Segment Open

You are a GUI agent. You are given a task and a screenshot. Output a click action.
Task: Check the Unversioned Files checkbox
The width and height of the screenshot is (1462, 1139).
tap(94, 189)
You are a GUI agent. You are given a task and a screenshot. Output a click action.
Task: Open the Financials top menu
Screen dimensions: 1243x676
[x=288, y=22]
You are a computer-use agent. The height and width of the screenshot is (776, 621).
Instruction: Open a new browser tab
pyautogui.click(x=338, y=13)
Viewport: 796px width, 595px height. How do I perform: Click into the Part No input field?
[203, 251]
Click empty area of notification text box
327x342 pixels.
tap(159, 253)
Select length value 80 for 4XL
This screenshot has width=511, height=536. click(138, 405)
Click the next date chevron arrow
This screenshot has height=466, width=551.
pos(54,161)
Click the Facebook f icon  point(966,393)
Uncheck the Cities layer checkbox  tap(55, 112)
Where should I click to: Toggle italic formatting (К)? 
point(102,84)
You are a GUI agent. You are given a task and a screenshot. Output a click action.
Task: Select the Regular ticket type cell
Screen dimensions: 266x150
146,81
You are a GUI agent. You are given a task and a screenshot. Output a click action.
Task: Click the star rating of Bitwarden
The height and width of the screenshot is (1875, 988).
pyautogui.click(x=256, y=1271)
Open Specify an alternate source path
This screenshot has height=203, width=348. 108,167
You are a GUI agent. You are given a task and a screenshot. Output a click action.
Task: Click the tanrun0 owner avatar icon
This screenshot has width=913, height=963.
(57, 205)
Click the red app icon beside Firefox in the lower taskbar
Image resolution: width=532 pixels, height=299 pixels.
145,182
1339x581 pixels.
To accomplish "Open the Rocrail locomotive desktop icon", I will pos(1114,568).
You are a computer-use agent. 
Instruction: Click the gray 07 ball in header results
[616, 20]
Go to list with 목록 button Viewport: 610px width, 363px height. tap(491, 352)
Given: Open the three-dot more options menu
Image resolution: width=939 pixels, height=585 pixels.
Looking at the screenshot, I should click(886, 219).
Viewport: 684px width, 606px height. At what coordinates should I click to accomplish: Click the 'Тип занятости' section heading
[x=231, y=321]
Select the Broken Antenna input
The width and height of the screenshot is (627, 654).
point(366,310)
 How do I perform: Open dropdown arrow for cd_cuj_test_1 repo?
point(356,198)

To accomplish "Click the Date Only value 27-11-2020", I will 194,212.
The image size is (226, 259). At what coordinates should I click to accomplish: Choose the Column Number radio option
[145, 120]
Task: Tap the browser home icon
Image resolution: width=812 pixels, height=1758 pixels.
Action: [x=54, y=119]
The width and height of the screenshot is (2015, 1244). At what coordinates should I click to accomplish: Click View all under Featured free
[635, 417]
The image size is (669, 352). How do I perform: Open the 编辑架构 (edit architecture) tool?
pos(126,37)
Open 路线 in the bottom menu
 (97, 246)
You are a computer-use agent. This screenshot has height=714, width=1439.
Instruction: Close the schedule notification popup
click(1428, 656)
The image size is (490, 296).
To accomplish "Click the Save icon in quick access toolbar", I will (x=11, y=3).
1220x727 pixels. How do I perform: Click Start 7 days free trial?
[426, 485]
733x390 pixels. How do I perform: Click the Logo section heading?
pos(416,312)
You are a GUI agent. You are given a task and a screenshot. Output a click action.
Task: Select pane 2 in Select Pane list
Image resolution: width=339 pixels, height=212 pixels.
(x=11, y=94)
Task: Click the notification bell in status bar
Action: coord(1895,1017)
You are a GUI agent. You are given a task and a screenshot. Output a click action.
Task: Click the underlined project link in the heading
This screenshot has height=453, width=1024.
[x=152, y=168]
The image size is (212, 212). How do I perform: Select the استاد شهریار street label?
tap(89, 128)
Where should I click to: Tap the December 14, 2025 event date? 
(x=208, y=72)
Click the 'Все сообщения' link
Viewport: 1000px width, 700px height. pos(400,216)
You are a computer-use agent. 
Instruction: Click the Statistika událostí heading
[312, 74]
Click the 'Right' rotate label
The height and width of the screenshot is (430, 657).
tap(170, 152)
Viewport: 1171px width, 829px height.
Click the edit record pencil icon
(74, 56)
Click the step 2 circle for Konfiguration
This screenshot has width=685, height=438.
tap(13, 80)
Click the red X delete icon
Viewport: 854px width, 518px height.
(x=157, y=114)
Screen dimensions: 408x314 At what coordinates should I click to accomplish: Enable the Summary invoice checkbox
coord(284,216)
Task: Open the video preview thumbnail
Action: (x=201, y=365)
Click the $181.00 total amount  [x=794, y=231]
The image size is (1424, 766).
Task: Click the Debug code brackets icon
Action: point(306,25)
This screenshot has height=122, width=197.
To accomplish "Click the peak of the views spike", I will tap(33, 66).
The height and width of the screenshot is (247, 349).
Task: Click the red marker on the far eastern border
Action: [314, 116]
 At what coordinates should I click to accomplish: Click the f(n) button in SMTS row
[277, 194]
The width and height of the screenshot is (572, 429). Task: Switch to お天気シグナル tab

Segment Closed

• **WORK REQUIRED**
Retype the whole listing without changing anything.

• **EXPECTED OUTPUT**
You are a GUI agent. You are given a task and a screenshot. Output a click action.
Task: Check the Unversioned Files checkbox
The width and height of the screenshot is (1462, 1139).
tap(94, 189)
You are a GUI agent. You are given a task and a screenshot. Output a click action.
Task: Open the Financials top menu
Screen dimensions: 1243x676
[x=288, y=22]
You are a computer-use agent. The height and width of the screenshot is (776, 621).
Instruction: Open a new browser tab
pyautogui.click(x=338, y=13)
Viewport: 796px width, 595px height. How do I perform: Click into the Part No input field?
[203, 251]
Click empty area of notification text box
327x342 pixels.
tap(159, 253)
Select length value 80 for 4XL
This screenshot has width=511, height=536. click(138, 405)
Click the next date chevron arrow
This screenshot has height=466, width=551.
pos(54,161)
Click the Facebook f icon  point(966,393)
Uncheck the Cities layer checkbox  tap(55, 112)
Where should I click to: Toggle italic formatting (К)? 
point(102,84)
You are a GUI agent. You are given a task and a screenshot. Output a click action.
Task: Select the Regular ticket type cell
Screen dimensions: 266x150
146,81
You are a GUI agent. You are given a task and a screenshot. Output a click action.
Task: Click the star rating of Bitwarden
The height and width of the screenshot is (1875, 988).
pyautogui.click(x=256, y=1271)
Open Specify an alternate source path
This screenshot has height=203, width=348. 108,167
You are a GUI agent. You are given a task and a screenshot. Output a click action.
Task: Click the tanrun0 owner avatar icon
This screenshot has width=913, height=963.
(57, 205)
Click the red app icon beside Firefox in the lower taskbar
Image resolution: width=532 pixels, height=299 pixels.
145,182
1339x581 pixels.
To accomplish "Open the Rocrail locomotive desktop icon", I will pos(1114,568).
You are a computer-use agent. 
Instruction: Click the gray 07 ball in header results
[616, 20]
Go to list with 목록 button Viewport: 610px width, 363px height. tap(491, 352)
Given: Open the three-dot more options menu
Image resolution: width=939 pixels, height=585 pixels.
Looking at the screenshot, I should click(886, 219).
Viewport: 684px width, 606px height. At what coordinates should I click to accomplish: Click the 'Тип занятости' section heading
[x=231, y=321]
Select the Broken Antenna input
The width and height of the screenshot is (627, 654).
point(366,310)
 How do I perform: Open dropdown arrow for cd_cuj_test_1 repo?
point(356,198)

To accomplish "Click the Date Only value 27-11-2020", I will 194,212.
The image size is (226, 259). At what coordinates should I click to accomplish: Choose the Column Number radio option
[145, 120]
Task: Tap the browser home icon
Image resolution: width=812 pixels, height=1758 pixels.
Action: [x=54, y=119]
The width and height of the screenshot is (2015, 1244). At what coordinates should I click to accomplish: Click View all under Featured free
[635, 417]
The image size is (669, 352). How do I perform: Open the 编辑架构 (edit architecture) tool?
pos(126,37)
Open 路线 in the bottom menu
 (97, 246)
You are a computer-use agent. This screenshot has height=714, width=1439.
Instruction: Close the schedule notification popup
click(1428, 656)
The image size is (490, 296).
To accomplish "Click the Save icon in quick access toolbar", I will (x=11, y=3).
1220x727 pixels. How do I perform: Click Start 7 days free trial?
[426, 485]
733x390 pixels. How do I perform: Click the Logo section heading?
pos(416,312)
You are a GUI agent. You are given a task and a screenshot. Output a click action.
Task: Select pane 2 in Select Pane list
Image resolution: width=339 pixels, height=212 pixels.
(x=11, y=94)
Task: Click the notification bell in status bar
Action: coord(1895,1017)
You are a GUI agent. You are given a task and a screenshot. Output a click action.
Task: Click the underlined project link in the heading
This screenshot has height=453, width=1024.
[x=152, y=168]
The image size is (212, 212). How do I perform: Select the استاد شهریار street label?
tap(89, 128)
Where should I click to: Tap the December 14, 2025 event date? 
(x=208, y=72)
Click the 'Все сообщения' link
Viewport: 1000px width, 700px height. pos(400,216)
You are a computer-use agent. 
Instruction: Click the Statistika událostí heading
[312, 74]
Click the 'Right' rotate label
The height and width of the screenshot is (430, 657).
tap(170, 152)
Viewport: 1171px width, 829px height.
Click the edit record pencil icon
(74, 56)
Click the step 2 circle for Konfiguration
This screenshot has width=685, height=438.
tap(13, 80)
Click the red X delete icon
Viewport: 854px width, 518px height.
(x=157, y=114)
Screen dimensions: 408x314 At what coordinates should I click to accomplish: Enable the Summary invoice checkbox
coord(284,216)
Task: Open the video preview thumbnail
Action: (x=201, y=365)
Click the $181.00 total amount  [x=794, y=231]
The image size is (1424, 766).
Task: Click the Debug code brackets icon
Action: point(306,25)
This screenshot has height=122, width=197.
To accomplish "Click the peak of the views spike", I will tap(33, 66).
The height and width of the screenshot is (247, 349).
Task: Click the red marker on the far eastern border
Action: [314, 116]
 At what coordinates should I click to accomplish: Click the f(n) button in SMTS row
[277, 194]
The width and height of the screenshot is (572, 429). Task: Switch to お天気シグナル tab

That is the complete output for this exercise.